Requirement | Please give again, word for word, each line that falls between the line with "The height and width of the screenshot is (390, 637)." and the end of the data, inclusive.

[Provided records — start]

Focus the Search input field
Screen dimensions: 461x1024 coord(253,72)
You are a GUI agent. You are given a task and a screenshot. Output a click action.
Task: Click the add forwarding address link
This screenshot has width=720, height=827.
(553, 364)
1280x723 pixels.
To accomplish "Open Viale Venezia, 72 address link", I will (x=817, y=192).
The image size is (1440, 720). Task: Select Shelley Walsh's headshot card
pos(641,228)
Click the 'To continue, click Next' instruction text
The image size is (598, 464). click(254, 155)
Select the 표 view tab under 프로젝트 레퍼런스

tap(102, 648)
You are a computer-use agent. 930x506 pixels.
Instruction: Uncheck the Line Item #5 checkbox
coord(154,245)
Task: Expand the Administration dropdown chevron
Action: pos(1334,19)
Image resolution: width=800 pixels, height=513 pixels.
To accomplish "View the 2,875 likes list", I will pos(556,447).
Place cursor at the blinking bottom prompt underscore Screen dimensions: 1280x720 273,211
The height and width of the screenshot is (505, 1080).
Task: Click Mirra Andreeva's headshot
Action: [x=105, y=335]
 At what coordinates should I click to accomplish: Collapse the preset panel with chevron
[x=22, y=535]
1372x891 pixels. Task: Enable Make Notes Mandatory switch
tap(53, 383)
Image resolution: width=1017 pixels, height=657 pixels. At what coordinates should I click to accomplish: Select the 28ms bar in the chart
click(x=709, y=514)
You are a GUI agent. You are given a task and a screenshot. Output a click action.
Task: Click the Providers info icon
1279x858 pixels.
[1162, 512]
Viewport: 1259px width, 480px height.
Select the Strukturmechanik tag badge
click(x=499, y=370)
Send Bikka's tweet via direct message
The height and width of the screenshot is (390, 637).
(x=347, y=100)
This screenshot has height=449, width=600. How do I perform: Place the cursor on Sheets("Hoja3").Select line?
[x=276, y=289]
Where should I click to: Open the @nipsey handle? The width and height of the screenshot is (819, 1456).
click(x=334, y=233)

[Provided records — finish]

Exercise result |
The height and width of the screenshot is (390, 637).
(x=347, y=100)
This screenshot has height=449, width=600. How do I perform: Place the cursor on Sheets("Hoja3").Select line?
[x=276, y=289]
Where should I click to: Open the @nipsey handle? The width and height of the screenshot is (819, 1456).
click(x=334, y=233)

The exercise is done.